Reinstedts Vereinschef Daniel Brunner bezweifelte auf MZ-Anfrage, dass einer seiner Spieler geschlagen habe. "Wenn es einer unserer Spieler gewesen wäre, dann hätte der Schiri abgebrochen", ist er sich sicher. Von der anderen Spielfeldseite habe er zwar Tumult bemerkt, "aber wer wen habe ich nicht gesehen". Nur gehört, dass der Ex-Trainer dem Ordner Glühwein vor die Füße geschüttet haben soll und jemand den Ordner geschlagen habe. "Aber das darf nicht passieren", betont er.

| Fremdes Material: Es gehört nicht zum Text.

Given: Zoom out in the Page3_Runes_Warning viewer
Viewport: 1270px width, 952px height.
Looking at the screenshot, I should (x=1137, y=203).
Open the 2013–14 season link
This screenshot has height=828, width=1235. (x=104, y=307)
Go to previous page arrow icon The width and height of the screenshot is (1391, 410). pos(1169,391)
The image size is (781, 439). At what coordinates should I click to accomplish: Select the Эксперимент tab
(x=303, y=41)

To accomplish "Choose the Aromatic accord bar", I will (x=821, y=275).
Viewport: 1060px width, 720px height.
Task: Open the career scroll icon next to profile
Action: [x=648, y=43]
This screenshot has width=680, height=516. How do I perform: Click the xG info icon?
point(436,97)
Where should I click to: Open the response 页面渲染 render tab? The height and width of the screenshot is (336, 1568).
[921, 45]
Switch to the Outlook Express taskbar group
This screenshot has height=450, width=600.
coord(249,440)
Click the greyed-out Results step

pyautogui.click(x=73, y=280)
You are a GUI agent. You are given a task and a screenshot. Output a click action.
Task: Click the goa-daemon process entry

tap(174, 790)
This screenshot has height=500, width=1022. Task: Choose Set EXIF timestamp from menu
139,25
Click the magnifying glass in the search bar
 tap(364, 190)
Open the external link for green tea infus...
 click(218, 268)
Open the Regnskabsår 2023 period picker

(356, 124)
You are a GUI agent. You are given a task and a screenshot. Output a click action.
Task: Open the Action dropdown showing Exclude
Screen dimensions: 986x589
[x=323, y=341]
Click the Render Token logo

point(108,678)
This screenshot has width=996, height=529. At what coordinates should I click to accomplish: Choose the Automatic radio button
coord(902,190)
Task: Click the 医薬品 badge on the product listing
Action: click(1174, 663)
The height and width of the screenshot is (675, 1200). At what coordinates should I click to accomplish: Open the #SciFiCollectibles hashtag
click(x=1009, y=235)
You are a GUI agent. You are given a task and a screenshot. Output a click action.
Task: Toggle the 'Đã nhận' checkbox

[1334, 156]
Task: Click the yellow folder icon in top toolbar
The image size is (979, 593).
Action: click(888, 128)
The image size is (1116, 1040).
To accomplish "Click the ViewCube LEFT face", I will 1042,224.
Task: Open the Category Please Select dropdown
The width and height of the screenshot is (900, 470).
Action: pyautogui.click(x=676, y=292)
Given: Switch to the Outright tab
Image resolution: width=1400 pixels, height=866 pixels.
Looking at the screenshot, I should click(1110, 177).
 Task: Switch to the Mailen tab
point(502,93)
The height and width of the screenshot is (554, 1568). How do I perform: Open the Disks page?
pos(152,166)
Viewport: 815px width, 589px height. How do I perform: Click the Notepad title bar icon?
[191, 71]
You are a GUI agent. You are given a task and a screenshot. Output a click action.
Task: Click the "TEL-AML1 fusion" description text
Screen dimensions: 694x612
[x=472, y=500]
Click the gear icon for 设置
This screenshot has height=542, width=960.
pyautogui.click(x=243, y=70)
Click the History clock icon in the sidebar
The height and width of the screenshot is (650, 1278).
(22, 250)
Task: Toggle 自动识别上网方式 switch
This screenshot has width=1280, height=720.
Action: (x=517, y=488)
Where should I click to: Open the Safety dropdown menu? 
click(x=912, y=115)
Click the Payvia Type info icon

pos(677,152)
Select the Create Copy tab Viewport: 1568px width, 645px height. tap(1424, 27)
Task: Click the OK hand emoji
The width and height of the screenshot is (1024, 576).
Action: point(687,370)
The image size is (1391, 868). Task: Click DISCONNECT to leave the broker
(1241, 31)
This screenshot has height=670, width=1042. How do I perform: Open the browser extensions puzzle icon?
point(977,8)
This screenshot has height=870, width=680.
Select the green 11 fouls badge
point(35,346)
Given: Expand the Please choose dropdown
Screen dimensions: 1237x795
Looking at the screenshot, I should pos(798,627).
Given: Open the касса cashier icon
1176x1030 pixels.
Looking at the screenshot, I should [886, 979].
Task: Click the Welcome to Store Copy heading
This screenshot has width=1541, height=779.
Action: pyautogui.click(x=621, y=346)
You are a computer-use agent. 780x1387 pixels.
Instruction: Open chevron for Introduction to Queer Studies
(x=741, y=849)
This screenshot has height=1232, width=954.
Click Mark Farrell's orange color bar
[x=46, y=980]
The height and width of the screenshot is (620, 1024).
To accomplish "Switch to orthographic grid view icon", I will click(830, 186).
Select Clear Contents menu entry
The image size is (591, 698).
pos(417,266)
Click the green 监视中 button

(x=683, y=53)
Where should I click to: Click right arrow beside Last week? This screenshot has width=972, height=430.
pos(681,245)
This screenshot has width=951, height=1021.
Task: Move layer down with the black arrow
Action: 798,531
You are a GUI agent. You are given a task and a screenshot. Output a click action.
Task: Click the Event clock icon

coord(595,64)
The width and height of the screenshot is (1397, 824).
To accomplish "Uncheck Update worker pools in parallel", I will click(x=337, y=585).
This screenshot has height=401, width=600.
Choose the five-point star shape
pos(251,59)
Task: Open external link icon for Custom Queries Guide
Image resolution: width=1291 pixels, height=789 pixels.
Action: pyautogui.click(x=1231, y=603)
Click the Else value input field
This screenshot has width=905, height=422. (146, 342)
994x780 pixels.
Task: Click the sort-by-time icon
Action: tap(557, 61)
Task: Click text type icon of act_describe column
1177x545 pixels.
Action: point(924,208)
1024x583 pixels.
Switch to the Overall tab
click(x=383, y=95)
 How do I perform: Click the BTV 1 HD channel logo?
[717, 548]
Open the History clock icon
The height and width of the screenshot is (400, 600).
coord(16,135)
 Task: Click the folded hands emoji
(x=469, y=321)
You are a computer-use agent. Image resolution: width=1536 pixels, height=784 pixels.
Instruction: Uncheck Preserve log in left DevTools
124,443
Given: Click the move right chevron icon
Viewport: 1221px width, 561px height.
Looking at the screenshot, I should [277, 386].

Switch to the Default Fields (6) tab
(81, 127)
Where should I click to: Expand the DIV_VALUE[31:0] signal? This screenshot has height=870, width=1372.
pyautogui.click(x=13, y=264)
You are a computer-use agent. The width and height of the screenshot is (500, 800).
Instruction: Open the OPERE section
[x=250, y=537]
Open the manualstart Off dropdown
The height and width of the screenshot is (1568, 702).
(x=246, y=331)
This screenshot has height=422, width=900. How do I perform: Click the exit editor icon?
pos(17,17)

"Es gibt im Fußball immer ein paar Aufreger", weiß Detlef Rutzen, der Präsident des Kreisfachverbandes Fußball, der von dem Vorfall erst mit der MZ-Anfrage erfuhr. Und ob ein Schiedsrichter nach einer Rangelei das Spiel fortführt, liege in seinem Ermessen. Auch wenn im Spielformular kein Hinweis zu lesen war, könne der Schiri parallel einen Bericht machen. Er riet Fricke dazu, das Sportgericht anzurufen. "Ich kann guten Gewissens sagen, es muss keiner Angst haben", stellte Rutzen auf Nachfrage klar.
Fricke hat Anzeige wegen Körperverletzung gestellt und will zivilrechtlich gegen den Reinstedter vorgehen. Zu einem Harzliga-Spiel gehe er nie wieder. Nur nach Halberstadt zu den Regionalliga-Spielen seines Bruders. "Da steht überall Polizei".